All right, maybe I was being a
little
bad.

I wasn't getting real concrete evidence that anyone was going to come through. Finally, I pulled my trump card with a publicist. “Hi,” I told her. “I do segments twice a week on the nationally syndicated radio show
Wake Up with Whoopi!

“How funny. I listen to her show all the time. You're that concierge guy?”

“Yes,” I replied. I made it clear to her that it wasn't for Whoopi herself. But for the first time, I was acting like a “celebrity concierge” who can make things happen—rather than pleading for a client because my ass was on the line. “It's not like you need extra exposure, but it would be such good radio if I could announce to somebody that I got them a PlayStation. And it's a nice message for Sony, don't you think?”

“I don't know,” the publicist said. “I'd have to get clearance. Let me see what I can do.”

“Thanks. This would mean so much.”

I still kept uncovering and reaching out to every contact I could. If you enlist twenty people, four of them will actually try to help you. In the rare event that two of them come through, you might be left with egg on your face—but I wouldn't hold my breath. Rarely, it
does
happen.

A few days later, the radio station called to tell me that I had a box there. I had it messengered to my office—and opened it up to find a PlayStation and half a dozen games with it. That same day, my Sony contact called to let me know that he had scored a PlayStation for me as well.

I took one of them and gave it away on the air, for free, to one lucky listener and made his day. I took the other one of them and gave it to Adam, for a lot of money, and made his son's day. True to his word, he ended up signing Abigail Michaels for his buildings. I considered it my reward for having done what concierges live for: helping the wealthy get things they don't really deserve.

CUTTING THE VELVET ROPE

I never did get a call from Tiffany in Las Vegas, dying to go to Pure and asking for my tips on how to get in. But if I had, I would have told her my plan that almost always pays off and yet no one ever thinks to try.

After September 11, Homeland Security agents were staked out in all the New York hotels. They were mostly undercover, but after seeing the same guy for two weeks in the lobby you could put two and two together.

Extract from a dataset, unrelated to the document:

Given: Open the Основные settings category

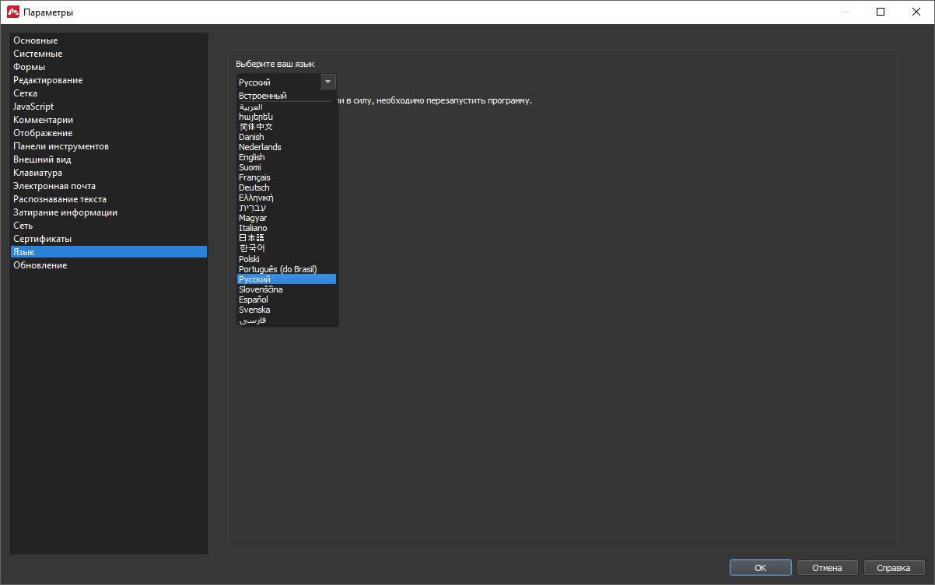Looking at the screenshot, I should (x=36, y=40).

The agent heard all my exchanges with guests, and eventually he approached me and broke the ice. “Wow, where did they end up going?” he wanted to know. “What's that place like?”

We got to talking, and he became intrigued by what I did and how I did it. Then he gave me a “cop's friend” card. “My buddy's in the Nineteenth Precinct,” he told me. “If you ever need something at the clubs over there, I can hook you up.”

Ding!
The lightbulb went off in my head:
Cops. Nightclubs. Liquor licenses. Legal issues. I bet the cops know everything about the clubs
. Of course the cops know all the doormen to the clubs. The doorman's outside all night, while the cop is casing the place to make sure that he's carding people. If a cop sent you to a club, the doorman can't let you inside fast enough.

The other thing people might not realize is that the police really are fraternal—if you knew one, you knew them all. Once I was in with my guy, I could call any precinct. Yes, it took nerve, but I could still pull it off. “I'm the concierge for the InterContinental Hotel,” I'd tell them. “Who's working tonight in this area?”

Granted, the reaction was
never
friendly. They always vetted me. “You're the
what
? Hold on. Wait. What are you looking for?”